Below are some entries. Repeat exactly the lines from the one with "767x1568 pixels." through the one with "Given: Click the 上記以外 row at bottom", and only those.

########################################

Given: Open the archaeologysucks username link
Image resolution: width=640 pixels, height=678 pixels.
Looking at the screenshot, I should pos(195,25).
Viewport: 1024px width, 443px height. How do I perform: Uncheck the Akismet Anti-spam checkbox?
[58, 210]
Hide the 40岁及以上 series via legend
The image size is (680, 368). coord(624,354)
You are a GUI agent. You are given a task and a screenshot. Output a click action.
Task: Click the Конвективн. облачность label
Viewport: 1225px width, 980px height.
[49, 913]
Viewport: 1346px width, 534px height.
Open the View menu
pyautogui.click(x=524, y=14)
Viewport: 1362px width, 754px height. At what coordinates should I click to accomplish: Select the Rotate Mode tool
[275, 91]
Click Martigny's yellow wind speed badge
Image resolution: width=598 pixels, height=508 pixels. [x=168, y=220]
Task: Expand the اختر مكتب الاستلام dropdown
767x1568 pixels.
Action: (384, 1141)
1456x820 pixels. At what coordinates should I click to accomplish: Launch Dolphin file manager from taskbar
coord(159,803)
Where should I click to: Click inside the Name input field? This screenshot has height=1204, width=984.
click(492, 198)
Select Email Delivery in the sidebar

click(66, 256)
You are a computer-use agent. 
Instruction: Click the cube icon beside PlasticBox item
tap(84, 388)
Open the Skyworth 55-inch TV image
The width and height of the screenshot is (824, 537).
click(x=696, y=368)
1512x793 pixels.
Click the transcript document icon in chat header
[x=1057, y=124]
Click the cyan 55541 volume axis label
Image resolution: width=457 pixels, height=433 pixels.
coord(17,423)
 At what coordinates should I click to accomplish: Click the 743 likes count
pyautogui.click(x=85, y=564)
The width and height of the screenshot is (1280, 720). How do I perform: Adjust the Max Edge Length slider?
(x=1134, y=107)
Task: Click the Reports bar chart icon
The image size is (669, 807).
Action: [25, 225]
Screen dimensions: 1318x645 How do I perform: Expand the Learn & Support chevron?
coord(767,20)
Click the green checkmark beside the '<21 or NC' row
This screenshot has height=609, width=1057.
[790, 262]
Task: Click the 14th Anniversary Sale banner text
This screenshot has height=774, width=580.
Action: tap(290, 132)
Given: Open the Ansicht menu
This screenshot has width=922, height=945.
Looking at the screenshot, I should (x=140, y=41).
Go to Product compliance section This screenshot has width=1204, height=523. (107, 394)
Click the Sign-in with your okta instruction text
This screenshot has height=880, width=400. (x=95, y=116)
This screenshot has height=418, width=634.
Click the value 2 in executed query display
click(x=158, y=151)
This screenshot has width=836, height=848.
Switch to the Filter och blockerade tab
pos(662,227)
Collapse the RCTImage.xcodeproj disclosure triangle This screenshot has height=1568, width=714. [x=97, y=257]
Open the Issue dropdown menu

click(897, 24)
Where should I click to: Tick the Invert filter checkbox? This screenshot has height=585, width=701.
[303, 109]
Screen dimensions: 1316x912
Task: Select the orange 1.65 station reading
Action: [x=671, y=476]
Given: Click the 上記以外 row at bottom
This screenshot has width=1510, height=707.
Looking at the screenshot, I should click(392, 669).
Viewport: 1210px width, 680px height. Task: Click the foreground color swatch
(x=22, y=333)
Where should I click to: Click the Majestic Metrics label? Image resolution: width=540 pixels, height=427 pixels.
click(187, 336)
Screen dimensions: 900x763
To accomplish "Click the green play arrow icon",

########################################

[The completed task]:
767x1568 pixels.
Action: (384, 1141)
1456x820 pixels. At what coordinates should I click to accomplish: Launch Dolphin file manager from taskbar
coord(159,803)
Where should I click to: Click inside the Name input field? This screenshot has height=1204, width=984.
click(492, 198)
Select Email Delivery in the sidebar

click(66, 256)
You are a computer-use agent. 
Instruction: Click the cube icon beside PlasticBox item
tap(84, 388)
Open the Skyworth 55-inch TV image
The width and height of the screenshot is (824, 537).
click(x=696, y=368)
1512x793 pixels.
Click the transcript document icon in chat header
[x=1057, y=124]
Click the cyan 55541 volume axis label
Image resolution: width=457 pixels, height=433 pixels.
coord(17,423)
 At what coordinates should I click to accomplish: Click the 743 likes count
pyautogui.click(x=85, y=564)
The width and height of the screenshot is (1280, 720). How do I perform: Adjust the Max Edge Length slider?
(x=1134, y=107)
Task: Click the Reports bar chart icon
The image size is (669, 807).
Action: [25, 225]
Screen dimensions: 1318x645 How do I perform: Expand the Learn & Support chevron?
coord(767,20)
Click the green checkmark beside the '<21 or NC' row
This screenshot has height=609, width=1057.
[790, 262]
Task: Click the 14th Anniversary Sale banner text
This screenshot has height=774, width=580.
Action: tap(290, 132)
Given: Open the Ansicht menu
This screenshot has width=922, height=945.
Looking at the screenshot, I should (x=140, y=41).
Go to Product compliance section This screenshot has width=1204, height=523. (107, 394)
Click the Sign-in with your okta instruction text
This screenshot has height=880, width=400. (x=95, y=116)
This screenshot has height=418, width=634.
Click the value 2 in executed query display
click(x=158, y=151)
This screenshot has width=836, height=848.
Switch to the Filter och blockerade tab
pos(662,227)
Collapse the RCTImage.xcodeproj disclosure triangle This screenshot has height=1568, width=714. [x=97, y=257]
Open the Issue dropdown menu

click(897, 24)
Where should I click to: Tick the Invert filter checkbox? This screenshot has height=585, width=701.
[303, 109]
Screen dimensions: 1316x912
Task: Select the orange 1.65 station reading
Action: [x=671, y=476]
Given: Click the 上記以外 row at bottom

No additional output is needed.